> _Texto fornecido_
● ● ● ●

Segundo as informações apresentadas pelo procurador, os restos humanos foram esmagados até virarem pó para depois serem guardados em sacolas e lançados no rio “San Juan”.
As únicas provas apresentadas pelo Procurador Geral foram os depoimentos de dois acusados, além de algumas imagens de restos humanos que, segundo ele, poderiam pertencer aos estudantes. O procurador nunca esclareceu por qual razão somente os depoimentos destes dois suspeitos estavam sendo considerados como chaves nas investigações (sendo que existem outros 72!) e por qual motivo as versões deles foram qualificadas como fidedignas, apesar de mostrarem contradições evidentes nos próprios vídeos apresentados durante a supracitada coletiva.

Em relação aos restos humanos, estes foram apresentados como provas do assassinato sem conter os testes antropológicos forenses que constatariam as respectivas identidades.

Consequentemente, parece impossível afirmar com certeza que tais restos humanos são dos estudantes desaparecidos, pois no México, infelizmente, abundam corpos sepultados em valas comuns por todo território nacional.

● ● ● ●

> _Dados fornecidos_
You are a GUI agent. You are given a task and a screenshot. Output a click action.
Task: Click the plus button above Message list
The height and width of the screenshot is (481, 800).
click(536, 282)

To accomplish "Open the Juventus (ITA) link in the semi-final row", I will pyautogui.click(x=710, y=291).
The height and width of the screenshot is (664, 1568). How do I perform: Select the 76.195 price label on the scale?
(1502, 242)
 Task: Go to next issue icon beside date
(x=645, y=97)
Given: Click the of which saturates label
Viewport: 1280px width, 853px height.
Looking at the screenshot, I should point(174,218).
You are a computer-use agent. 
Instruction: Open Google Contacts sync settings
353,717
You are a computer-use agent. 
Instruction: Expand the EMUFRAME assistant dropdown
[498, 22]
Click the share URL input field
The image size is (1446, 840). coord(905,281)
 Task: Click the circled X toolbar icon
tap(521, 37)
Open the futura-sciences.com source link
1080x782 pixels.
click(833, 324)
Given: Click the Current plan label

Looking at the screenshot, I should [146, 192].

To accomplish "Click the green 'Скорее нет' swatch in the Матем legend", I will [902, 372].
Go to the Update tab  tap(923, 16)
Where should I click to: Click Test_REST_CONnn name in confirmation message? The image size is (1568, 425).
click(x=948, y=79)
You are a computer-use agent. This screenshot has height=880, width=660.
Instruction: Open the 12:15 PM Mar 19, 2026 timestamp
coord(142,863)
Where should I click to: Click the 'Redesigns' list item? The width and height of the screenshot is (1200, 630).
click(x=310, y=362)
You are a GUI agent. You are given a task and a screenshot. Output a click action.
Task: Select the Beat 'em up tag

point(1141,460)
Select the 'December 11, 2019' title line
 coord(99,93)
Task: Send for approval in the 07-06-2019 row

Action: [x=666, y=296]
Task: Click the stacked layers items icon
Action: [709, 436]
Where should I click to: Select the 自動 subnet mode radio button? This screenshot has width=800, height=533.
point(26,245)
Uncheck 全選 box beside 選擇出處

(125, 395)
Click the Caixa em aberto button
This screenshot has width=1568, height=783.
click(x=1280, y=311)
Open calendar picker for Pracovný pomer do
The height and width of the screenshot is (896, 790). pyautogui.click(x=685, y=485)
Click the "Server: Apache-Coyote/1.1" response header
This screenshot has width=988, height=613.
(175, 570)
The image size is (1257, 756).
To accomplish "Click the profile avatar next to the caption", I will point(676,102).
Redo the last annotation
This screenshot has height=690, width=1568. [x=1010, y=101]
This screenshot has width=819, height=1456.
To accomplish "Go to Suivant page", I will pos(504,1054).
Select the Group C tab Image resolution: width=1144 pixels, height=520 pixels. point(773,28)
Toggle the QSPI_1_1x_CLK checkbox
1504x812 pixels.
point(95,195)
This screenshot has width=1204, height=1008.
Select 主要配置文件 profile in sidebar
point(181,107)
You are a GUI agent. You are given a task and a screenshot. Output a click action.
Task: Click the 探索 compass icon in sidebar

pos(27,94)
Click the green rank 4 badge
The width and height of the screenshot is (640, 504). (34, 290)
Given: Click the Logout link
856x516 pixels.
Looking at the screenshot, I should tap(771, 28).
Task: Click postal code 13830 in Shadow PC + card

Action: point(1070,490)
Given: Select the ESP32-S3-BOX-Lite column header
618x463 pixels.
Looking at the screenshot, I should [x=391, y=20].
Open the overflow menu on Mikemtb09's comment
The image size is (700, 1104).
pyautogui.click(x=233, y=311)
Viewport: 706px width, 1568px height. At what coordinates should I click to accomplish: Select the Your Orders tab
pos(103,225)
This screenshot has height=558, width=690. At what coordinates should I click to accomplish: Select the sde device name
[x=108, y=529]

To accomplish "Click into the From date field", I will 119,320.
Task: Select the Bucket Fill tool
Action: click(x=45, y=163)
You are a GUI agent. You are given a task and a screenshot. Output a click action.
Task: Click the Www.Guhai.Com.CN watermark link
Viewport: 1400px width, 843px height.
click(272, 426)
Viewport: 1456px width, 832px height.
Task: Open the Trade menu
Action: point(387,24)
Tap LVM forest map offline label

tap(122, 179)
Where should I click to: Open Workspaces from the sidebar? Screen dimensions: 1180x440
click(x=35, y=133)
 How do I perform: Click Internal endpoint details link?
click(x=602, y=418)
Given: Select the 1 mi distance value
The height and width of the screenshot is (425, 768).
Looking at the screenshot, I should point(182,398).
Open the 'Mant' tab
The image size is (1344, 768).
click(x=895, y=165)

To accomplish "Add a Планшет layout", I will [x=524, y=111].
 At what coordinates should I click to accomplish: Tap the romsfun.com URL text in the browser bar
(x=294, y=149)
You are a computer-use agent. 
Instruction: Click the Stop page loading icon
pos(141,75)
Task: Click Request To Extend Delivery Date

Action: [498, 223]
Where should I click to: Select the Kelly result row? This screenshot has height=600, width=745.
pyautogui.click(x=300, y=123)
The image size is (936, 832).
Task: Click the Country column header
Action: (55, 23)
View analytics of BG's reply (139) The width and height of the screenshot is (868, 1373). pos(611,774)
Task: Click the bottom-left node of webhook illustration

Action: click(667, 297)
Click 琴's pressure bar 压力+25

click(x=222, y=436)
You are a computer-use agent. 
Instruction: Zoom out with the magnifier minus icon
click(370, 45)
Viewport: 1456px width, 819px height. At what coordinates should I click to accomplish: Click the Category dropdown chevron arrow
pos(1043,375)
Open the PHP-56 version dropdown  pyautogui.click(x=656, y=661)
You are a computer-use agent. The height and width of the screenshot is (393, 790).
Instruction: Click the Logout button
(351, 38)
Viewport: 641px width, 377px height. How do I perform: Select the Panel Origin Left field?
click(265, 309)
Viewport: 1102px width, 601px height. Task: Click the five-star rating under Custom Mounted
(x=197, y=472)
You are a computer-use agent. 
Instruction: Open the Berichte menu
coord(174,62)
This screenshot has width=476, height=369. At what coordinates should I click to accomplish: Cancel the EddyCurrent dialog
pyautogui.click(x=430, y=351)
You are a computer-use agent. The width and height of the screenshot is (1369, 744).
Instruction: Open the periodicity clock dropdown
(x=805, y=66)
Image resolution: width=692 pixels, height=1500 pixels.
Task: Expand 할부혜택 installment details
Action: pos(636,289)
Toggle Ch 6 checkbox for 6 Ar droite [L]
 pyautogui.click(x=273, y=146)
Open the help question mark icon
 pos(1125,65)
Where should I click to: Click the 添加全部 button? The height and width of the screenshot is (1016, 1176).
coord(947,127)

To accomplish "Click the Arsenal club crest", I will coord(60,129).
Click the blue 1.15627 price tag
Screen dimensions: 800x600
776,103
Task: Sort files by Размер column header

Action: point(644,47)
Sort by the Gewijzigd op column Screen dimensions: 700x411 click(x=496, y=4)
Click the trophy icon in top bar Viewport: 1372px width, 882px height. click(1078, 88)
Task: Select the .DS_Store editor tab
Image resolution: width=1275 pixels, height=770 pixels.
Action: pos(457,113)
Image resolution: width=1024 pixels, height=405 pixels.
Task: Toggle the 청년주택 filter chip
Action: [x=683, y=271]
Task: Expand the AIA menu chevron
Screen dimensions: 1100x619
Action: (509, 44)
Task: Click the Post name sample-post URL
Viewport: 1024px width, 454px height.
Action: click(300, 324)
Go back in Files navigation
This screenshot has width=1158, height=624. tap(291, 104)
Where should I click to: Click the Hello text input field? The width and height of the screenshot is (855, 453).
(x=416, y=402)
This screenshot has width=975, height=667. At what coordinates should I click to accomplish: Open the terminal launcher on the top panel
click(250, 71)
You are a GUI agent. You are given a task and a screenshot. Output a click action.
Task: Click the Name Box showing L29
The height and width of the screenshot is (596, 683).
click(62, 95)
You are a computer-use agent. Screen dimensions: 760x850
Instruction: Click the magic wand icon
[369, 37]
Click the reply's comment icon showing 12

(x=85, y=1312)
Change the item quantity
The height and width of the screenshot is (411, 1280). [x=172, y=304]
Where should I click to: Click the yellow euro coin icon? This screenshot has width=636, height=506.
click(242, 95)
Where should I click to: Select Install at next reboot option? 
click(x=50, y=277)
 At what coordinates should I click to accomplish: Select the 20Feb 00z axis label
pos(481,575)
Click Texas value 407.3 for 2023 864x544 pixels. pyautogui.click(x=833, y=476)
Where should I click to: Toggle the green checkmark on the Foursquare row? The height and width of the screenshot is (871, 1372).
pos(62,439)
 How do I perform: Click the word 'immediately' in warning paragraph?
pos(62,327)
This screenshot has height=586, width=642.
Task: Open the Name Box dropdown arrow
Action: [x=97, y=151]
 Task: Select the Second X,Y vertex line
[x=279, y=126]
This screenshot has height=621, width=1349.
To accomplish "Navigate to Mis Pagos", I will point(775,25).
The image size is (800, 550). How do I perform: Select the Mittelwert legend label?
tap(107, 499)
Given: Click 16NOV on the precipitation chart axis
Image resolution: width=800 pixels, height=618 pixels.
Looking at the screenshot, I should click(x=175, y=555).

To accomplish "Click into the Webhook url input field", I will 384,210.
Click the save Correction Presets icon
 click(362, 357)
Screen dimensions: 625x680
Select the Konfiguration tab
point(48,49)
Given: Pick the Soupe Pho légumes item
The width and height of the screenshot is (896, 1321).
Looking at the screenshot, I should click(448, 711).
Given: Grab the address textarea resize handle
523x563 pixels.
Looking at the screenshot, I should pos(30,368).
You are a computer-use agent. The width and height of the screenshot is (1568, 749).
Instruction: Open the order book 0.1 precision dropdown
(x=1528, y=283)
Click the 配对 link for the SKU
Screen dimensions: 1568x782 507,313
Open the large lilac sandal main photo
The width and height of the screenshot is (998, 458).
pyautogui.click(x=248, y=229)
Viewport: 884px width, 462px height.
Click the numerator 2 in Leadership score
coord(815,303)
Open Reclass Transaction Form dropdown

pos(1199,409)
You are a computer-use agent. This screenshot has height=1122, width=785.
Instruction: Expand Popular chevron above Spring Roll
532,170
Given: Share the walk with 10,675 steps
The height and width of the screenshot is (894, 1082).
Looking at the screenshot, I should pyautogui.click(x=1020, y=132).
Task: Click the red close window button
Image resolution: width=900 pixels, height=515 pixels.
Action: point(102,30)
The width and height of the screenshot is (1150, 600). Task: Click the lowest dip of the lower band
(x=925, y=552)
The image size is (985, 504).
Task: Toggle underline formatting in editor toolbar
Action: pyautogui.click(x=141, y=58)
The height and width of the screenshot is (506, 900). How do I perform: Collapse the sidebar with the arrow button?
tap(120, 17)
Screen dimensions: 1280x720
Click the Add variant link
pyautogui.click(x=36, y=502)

● ● ● ●

> _Partes do exercício_
1) Responda com base no texto sobre os estudantes desaparecidos:
(a) Segundo o procurador, em que rio as sacolas com os restos humanos foram lançadas?
(b) Além dos dois acusados cujos depoimentos foram considerados, quantos outros suspeitos existem?
(c) O que faltava aos restos humanos apresentados como provas do assassinato?
2) Prossiga o texto sobre os estudantes desaparecidos a partir da última frase apresentada.

> _Respostas dadas_
1)
(a) No rio "San Juan".
(b) Outros 72.
(c) Os testes antropológicos forenses que constatariam as respectivas identidades.

2)
Por outro lado, com a versão do Procurador Geral tenta-se claramente apresentar o “caso de Ayotzinapa” como um crime cometido unicamente pelo prefeito de Iguala, Jose Luis Abarca, e grupos de traficantes. Não só. Tal versão visa informar ao mundo que o “caso de Ayotzinapa” foi um evento isolado. Assim, durante a semana posterior à coletiva do procurador, a mídia mexicana e internacional difundiu estas informações e afirmou que os traficantes tinham assumido a responsabilidade dos assassinatos, além de assegurar que o único governante responsável era o prefeito, José Luis Abarca.

Na verdade, depois de assistirmos a entrevista do procurador, temos claro que o único fato contundente em relação à versão oficial do governo mexicano e que foi difundida pela grande mídia internacional é que não existem provas suficientes para afirmar que os estudantes foram assassinados. O próprio funcionário do governo, antes de rejeitar mais perguntas da imprensa, pois estaria “muito cansado”, disse que a única coisa que se poderia afirmar é que: “nesse lugar (o lixão) foram assassinadas e queimadas muitas pessoas”. Finalmente, o próprio Procurador Geral afirmou que os resultados das perícias não eram concludentes e se comprometeu continuá-las até resolver o caso.

Neste sentido, é de se esperar que Governo Mexicano intensifique as investigações sobre o paradeiro dos estudantes e que declare publicamente que estes ainda estão desaparecidos. Outro aspecto com o qual deve comprometer-se é com o esclarecimento com o que aconteceu na operação policial-paramilitar, dos dias 26 e 27 de setembro, além de punir a “TODOS” os respons{veis. Para isso, acreditamos que os testemunhos de vários sobreviventes, os quais afirmaram que houve participação do exército mexicano no caso, devem ser levados realmente a sério.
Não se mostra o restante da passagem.